Dienstag, 9. Dezember 2008

Nachruf

"Ist der Nachruf erst ruiniert, lebt - äh ..."

(J. F. Mamjjasond)

Freitag, 5. Dezember 2008

Genie

"Ein Genie geniert sich nie."

(J. F. Mamjjasond)

Donnerstag, 4. Dezember 2008

Berufung

"Ist der Beruf erst ruiniert,
lebt es sich ganz ungeniert."

(J. F. Mamjjasond)

Mittwoch, 3. Dezember 2008

Selbstgespräche bloggen

"Bloggen ist wie Selbstgespräche führen, nur mit dem Unterschied, dass man sich dabei nicht selber zuhören muss."

(J. F. Mamjjasond)

Dienstag, 2. Dezember 2008

Alter Schweder

"Bloggen ist wie Masturbieren. Man kann die lyrischsten Ergüsse haben, doch keine Votze kriegt’s mit."

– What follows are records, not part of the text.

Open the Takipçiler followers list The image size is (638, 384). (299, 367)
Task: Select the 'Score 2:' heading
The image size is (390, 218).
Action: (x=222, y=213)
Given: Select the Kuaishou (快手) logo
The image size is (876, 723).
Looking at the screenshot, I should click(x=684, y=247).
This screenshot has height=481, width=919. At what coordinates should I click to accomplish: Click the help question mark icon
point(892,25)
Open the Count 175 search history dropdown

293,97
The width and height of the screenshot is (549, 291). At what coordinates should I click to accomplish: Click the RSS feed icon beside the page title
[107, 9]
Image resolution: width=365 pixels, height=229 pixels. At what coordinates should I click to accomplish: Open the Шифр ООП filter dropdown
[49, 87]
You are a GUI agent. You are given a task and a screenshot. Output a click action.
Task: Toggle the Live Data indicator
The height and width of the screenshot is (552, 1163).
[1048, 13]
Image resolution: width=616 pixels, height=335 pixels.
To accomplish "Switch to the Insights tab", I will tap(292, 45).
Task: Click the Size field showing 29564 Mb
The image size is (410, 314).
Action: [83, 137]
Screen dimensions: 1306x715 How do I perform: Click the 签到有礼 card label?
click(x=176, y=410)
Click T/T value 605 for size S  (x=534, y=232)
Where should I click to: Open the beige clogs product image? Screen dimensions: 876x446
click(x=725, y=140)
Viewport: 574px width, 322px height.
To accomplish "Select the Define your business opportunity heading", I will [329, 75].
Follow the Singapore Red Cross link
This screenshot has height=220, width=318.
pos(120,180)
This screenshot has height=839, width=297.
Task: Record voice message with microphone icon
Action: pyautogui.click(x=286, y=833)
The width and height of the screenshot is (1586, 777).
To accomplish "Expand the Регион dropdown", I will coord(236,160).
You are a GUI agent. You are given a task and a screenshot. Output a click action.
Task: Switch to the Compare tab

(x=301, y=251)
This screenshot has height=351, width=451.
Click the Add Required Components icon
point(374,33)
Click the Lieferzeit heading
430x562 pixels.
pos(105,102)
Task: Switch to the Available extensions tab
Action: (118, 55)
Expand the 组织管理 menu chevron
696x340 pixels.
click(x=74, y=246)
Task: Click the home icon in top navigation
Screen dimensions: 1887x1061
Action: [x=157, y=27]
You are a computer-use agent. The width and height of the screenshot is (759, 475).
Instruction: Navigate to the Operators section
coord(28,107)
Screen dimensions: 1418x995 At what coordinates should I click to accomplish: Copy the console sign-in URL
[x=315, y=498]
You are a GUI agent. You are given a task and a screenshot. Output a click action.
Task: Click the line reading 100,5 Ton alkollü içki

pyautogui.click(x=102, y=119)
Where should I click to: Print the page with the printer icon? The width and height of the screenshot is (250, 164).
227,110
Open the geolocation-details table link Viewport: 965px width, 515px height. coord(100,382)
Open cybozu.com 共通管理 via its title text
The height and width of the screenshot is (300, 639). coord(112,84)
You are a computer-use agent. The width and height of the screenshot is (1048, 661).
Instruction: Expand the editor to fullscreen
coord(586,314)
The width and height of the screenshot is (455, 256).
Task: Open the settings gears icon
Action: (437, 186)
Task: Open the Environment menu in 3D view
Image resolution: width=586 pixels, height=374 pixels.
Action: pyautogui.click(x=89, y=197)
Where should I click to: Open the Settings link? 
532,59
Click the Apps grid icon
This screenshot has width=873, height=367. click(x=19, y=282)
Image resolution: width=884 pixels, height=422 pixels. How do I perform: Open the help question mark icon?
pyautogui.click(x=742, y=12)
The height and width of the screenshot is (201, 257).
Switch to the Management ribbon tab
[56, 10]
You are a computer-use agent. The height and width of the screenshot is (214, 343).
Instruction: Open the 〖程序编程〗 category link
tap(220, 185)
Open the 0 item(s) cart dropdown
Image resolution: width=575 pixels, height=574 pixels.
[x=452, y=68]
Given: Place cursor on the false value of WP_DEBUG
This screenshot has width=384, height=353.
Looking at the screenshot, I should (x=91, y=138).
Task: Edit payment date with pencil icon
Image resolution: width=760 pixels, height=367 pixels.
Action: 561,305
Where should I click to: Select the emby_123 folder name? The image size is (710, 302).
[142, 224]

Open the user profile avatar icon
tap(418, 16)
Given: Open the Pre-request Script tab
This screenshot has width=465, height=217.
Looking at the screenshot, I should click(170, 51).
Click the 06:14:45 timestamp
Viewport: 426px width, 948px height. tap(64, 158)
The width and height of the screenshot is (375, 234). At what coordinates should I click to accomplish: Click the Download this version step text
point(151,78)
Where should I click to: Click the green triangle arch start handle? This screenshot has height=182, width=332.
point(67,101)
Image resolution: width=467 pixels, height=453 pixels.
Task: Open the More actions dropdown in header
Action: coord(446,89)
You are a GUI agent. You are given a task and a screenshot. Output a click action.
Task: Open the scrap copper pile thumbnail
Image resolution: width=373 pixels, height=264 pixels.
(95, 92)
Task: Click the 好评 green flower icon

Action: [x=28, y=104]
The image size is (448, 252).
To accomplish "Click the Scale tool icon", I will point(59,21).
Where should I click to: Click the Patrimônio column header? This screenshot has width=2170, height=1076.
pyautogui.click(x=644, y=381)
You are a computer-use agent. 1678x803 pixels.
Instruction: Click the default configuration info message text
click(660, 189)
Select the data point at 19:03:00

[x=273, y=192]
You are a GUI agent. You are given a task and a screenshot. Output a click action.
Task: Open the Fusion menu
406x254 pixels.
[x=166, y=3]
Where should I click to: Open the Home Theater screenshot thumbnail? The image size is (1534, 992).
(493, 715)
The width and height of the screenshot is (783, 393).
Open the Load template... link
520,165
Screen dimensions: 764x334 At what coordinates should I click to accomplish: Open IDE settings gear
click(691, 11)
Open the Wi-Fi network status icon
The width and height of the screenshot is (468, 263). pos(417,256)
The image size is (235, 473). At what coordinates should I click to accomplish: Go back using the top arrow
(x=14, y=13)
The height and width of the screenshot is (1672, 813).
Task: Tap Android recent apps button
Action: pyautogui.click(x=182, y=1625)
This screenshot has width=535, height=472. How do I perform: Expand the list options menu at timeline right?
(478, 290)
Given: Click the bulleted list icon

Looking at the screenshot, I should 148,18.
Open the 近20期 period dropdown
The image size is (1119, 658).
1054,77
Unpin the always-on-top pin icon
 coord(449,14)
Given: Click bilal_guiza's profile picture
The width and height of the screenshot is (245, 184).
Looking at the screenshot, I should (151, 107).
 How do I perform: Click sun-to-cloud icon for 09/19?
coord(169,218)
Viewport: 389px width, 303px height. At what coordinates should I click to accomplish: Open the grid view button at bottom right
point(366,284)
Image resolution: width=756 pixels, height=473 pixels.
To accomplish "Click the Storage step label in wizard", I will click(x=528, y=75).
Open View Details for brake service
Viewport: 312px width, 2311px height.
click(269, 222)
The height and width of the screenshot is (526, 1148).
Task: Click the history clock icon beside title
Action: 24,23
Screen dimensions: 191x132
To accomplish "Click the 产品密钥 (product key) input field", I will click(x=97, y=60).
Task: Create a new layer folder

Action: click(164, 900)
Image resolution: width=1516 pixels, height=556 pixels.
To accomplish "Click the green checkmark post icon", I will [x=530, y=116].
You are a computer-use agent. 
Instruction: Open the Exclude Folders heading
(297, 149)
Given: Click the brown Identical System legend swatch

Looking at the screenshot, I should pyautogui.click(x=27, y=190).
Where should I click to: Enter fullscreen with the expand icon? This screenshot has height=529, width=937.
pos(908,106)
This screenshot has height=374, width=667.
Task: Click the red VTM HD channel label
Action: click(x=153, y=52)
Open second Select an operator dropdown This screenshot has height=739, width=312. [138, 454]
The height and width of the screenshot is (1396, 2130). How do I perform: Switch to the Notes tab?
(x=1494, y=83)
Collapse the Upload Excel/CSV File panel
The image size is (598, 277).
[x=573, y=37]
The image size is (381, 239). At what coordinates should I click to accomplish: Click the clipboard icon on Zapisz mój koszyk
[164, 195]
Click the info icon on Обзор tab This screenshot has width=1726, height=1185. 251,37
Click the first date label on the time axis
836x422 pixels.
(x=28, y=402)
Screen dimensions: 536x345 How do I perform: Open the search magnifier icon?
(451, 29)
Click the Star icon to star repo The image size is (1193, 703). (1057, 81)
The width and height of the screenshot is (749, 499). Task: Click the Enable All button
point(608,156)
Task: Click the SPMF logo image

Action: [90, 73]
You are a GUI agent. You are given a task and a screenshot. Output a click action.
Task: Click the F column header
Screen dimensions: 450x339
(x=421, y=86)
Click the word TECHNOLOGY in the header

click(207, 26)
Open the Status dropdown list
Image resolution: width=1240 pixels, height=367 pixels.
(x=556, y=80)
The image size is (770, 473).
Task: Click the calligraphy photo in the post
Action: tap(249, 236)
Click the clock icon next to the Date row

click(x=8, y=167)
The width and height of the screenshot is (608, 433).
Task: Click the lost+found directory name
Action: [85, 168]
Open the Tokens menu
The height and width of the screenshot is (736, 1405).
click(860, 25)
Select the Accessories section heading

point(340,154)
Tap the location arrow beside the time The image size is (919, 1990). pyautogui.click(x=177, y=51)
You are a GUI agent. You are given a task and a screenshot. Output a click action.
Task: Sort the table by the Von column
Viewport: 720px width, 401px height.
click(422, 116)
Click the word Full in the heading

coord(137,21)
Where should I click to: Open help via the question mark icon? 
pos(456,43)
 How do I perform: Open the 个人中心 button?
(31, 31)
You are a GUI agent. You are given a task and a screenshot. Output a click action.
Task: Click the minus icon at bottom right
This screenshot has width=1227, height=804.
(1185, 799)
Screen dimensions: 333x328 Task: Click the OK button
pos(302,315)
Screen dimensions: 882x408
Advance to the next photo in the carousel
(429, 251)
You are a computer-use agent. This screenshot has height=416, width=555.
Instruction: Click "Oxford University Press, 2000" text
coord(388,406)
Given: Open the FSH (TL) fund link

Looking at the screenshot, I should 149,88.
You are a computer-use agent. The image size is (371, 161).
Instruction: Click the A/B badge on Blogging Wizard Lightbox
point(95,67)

Diese – zugegebenermaßen – recht harsche Aussage stammt nicht von mir, sondern von dem von mir erfundenen skandinavischen Medienphilosophen J. F. Mamjjasond. Justus Frederik Mamjjasond ist Herausgeber des schwer verdaulichen Magazins DER DARMSPIEGEL und gilt gemeinsam mit Hermann Schnulze-Sandwich als Begründer der Völlerei- und Rafinessenbanken.

Das Logbuch Stahlinstadt kann sich glücklich schätzen, seinem einzigen Leser einige Serviettennotizen aus der Hand des J. F. Mamjjasond präsentieren- und pflanzen zu dürfen. Mamjjasond, halb Schwede, halb Norweger, halb Däne, wird uns mit seinen Weisheiten adventskalendarisch bis zum Weihnachtsabend beglücken.